Vu de France, cette évolution résonne avec une culture déjà sensible à la protection des données. La CNIL, les débats sur l’identité numérique européenne et l’exigence croissante de traçabilité ont préparé le terrain à une question plus fondamentale: peut-on encore bâtir une sécurité robuste sur un secret que l’utilisateur doit mémoriser, recopier et parfois réemployer? Les données suggèrent que non.

Pourquoi les passkeys changent la logique de sécurité

Les passkeys, que l’on peut décrire comme des clés d’accès cryptographiques, fonctionnent autrement. Le Passkey Index 2025 de la FIDO Alliance, nourri par des données d’Amazon, Google, Microsoft, PayPal, Target et TikTok, attribue aux passkeys un taux de réussite de 98 % lors de l’authentification. Les mots de passe, eux, plafonnent à 32 %. Il ne s’agit pas d’un confort marginal, mais d’un changement de paradigme.

Le mécanisme est relativement simple à décrire. Pour chaque compte, un couple de clés cryptographiques est généré. L’une demeure sur votre appareil, l’autre chez le service concerné. Au moment de la connexion, votre appareil prouve qu’il détient la clé privée, généralement au moyen d’une empreinte, d’une reconnaissance faciale ou d’un code local. Aucun secret partageable n’est transmis. Ce point est décisif: ce qui n’est ni envoyé ni réutilisable devient beaucoup plus difficile à intercepter, à reproduire ou à détourner.

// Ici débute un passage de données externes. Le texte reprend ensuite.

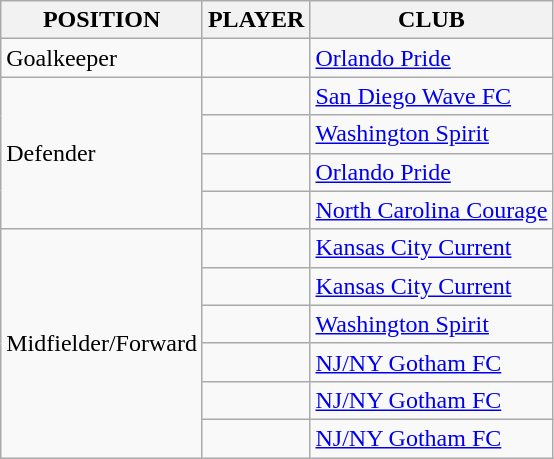
PLAYER (256, 20)
POSITION (102, 20)
Goalkeeper (102, 58)
Midfielder/Forward (102, 343)
North Carolina Courage (432, 210)
Defender (102, 153)
San Diego Wave FC (432, 96)
CLUB (432, 20)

L’avantage n’est pas uniquement théorique. Selon une analyse de Microsoft sur l’adoption des passkeys, se connecter avec ce système est trois fois plus rapide que saisir un mot de passe, et huit fois plus rapide qu’un mot de passe accompagné d’une authentification multifacteur classique. TikTok a doublé son taux de réussite à la connexion; Zoho a observé des connexions six fois plus rapides.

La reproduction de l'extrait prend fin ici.